32x32 Array PLL I 2 C 1.6mm Figure 16 . Photomicrograph of MEGAFRAME, a 32x32 pixel array, capable of performing 1 million TOA evaluations per pixel per second at 119ps time resolution. Table 2 is a summary of the performance of four representative image sensors characterized by random-access, event-driven readout and on-pixel TOA evaluation. The imagers were implemented in a variety of CMOS processes and thus a fair comparison is not possible. Since the first two architectures in Table 2 do not include integrated TACs/TDCs, we report the timing uncertainty as it is evaluated externally, using a commercial TDC, while timing resolution and differential/integral non-linearity are reported elsewhere. The overall pixel bandwidth refers to the maximum symbol rate that the image sensor can generate per pixel (irrespective of whether TOA is computed on-or off-chip). When TOA is computed off-chip, we assumed that processing speed is not limited by the TAC/TDC used but by intrinsic I/O speed. This is why the design of [22] is penalized in the table with respect to the two previous designs, as the integrated TDCs are the bottleneck. In this design in fact, only one row can be operational at each time, while each four columns share a TDC. Thus, the overall TDC bandwidth of 10MS/s must be divided by 4 times 128, to reach the reported value.

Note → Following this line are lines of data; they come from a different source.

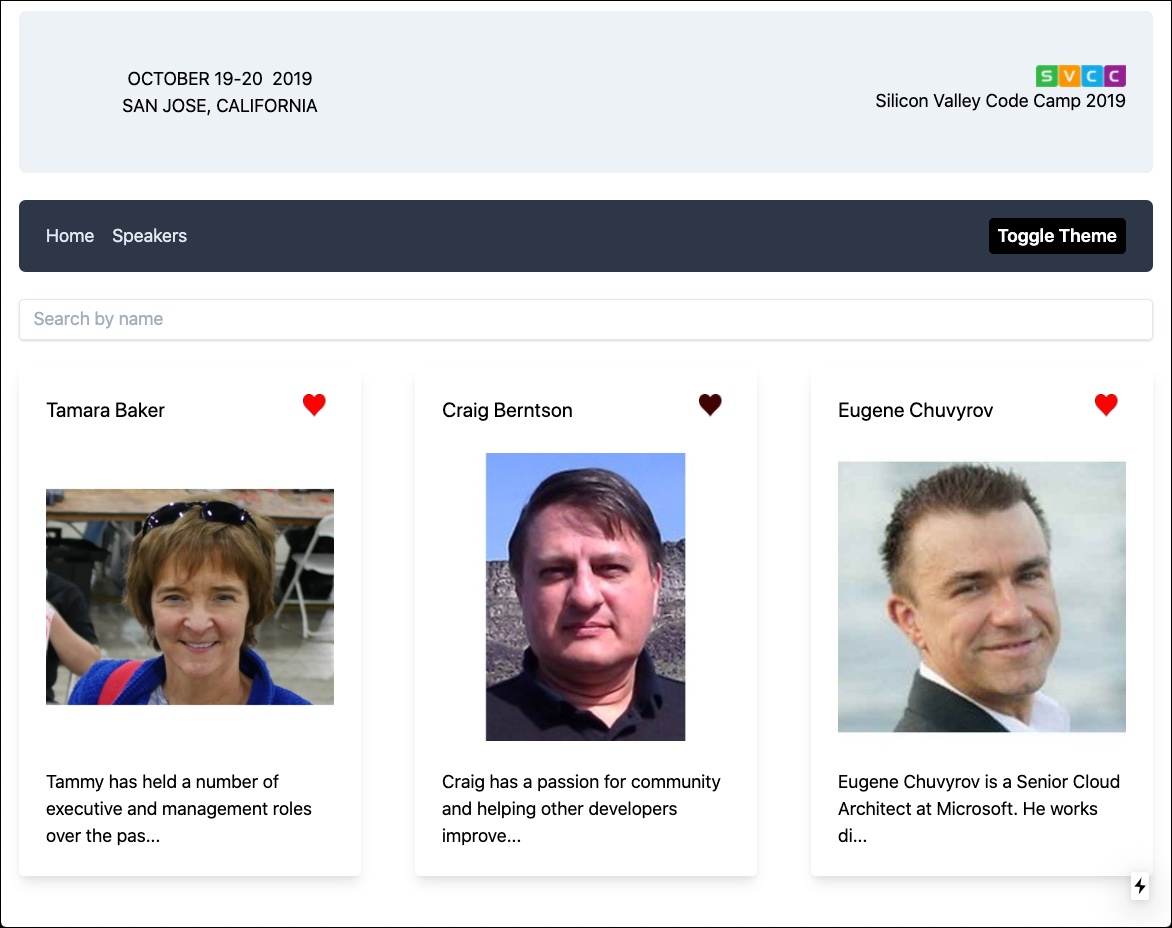Click Tammy's truncated bio text
1172x928 pixels.
pos(179,809)
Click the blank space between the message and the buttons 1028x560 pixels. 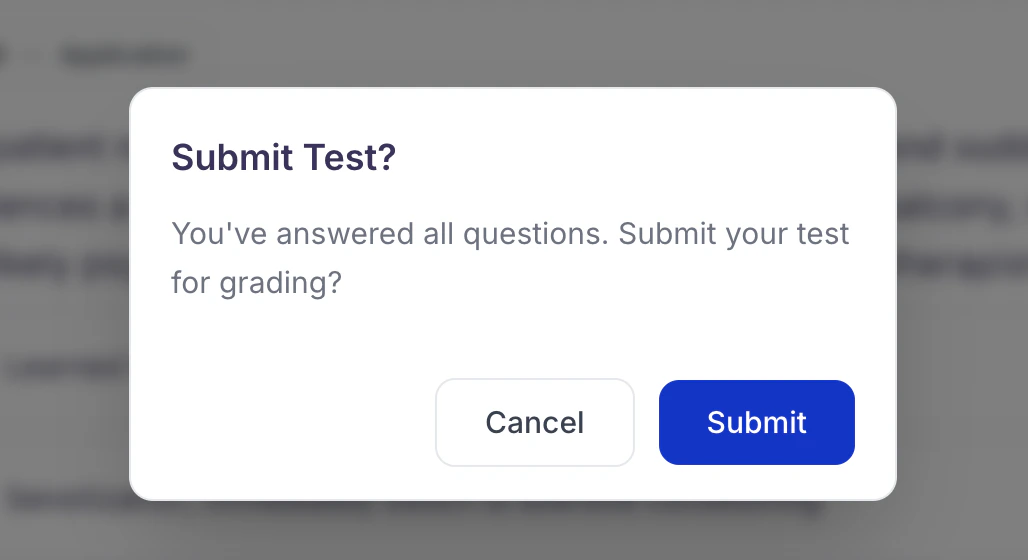point(513,338)
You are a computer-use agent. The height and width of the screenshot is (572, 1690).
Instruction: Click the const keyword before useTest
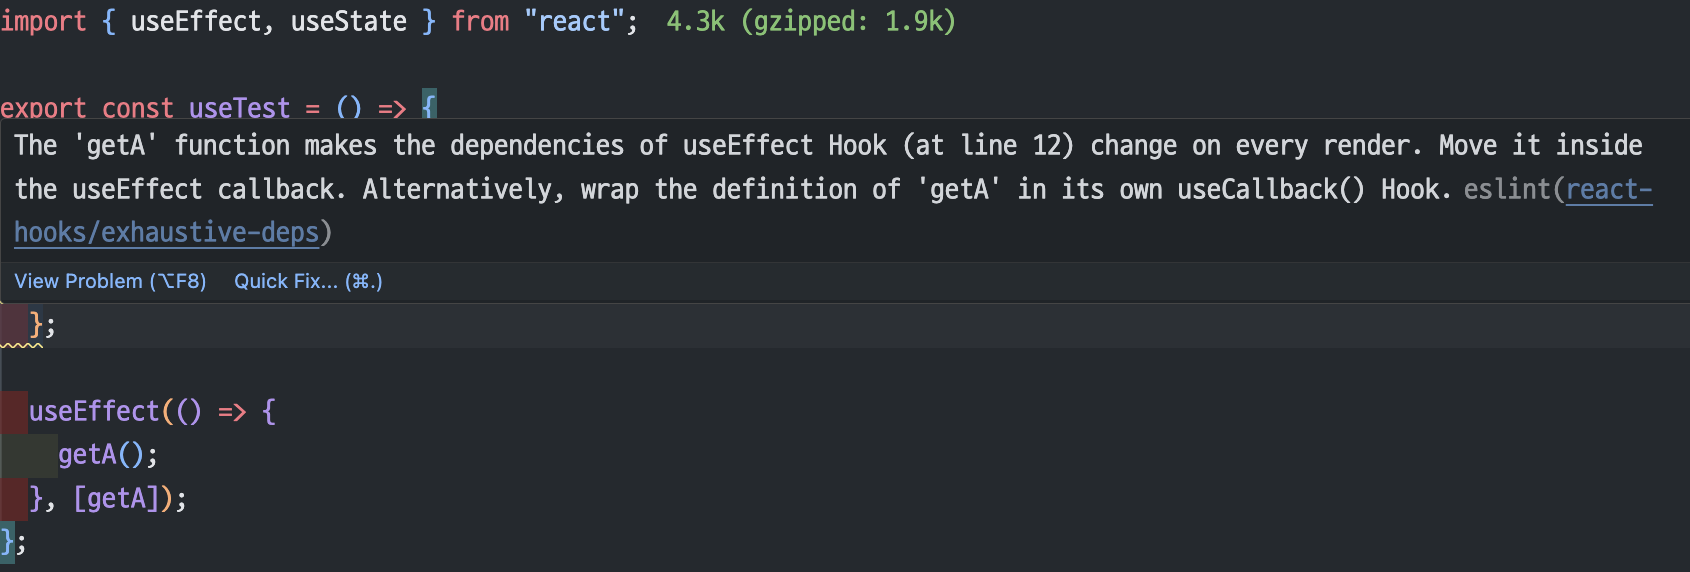137,108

In the design of [19] a bandwidth of 1MS/s in TCSPC mode can be achieved, while a much higher count rate is possible thanks to an on-pixel 6-bit counter. Thus, the maximum count rate is limited by the dead time of 100ns. The timing uniformity, wherever measured, is expressed in % or LSB depending on the presence of TOA evaluation on-chip. 
CONCLUSIONS
In this paper we have reviewed the most important architectures available today in the context of SPAD image sensors implemented in CMOS technologies. For the architecture selection it was shown how critical the target application is, while proper circuit design techniques can be used to reduce the impact of supply and substrate noise.
In summary, with this research we have demonstrated that it is possible to implement significant functionality together with single-photon detection capability in deep-submicron CMOS chips with a performance comparable to that of state-of-the-art single-pixel detectors implemented in dedicated technologies, but with a massive number of pixels operating simultaneously. The applications are endless, from biomedicine to chemistry, from engineering to entertainment.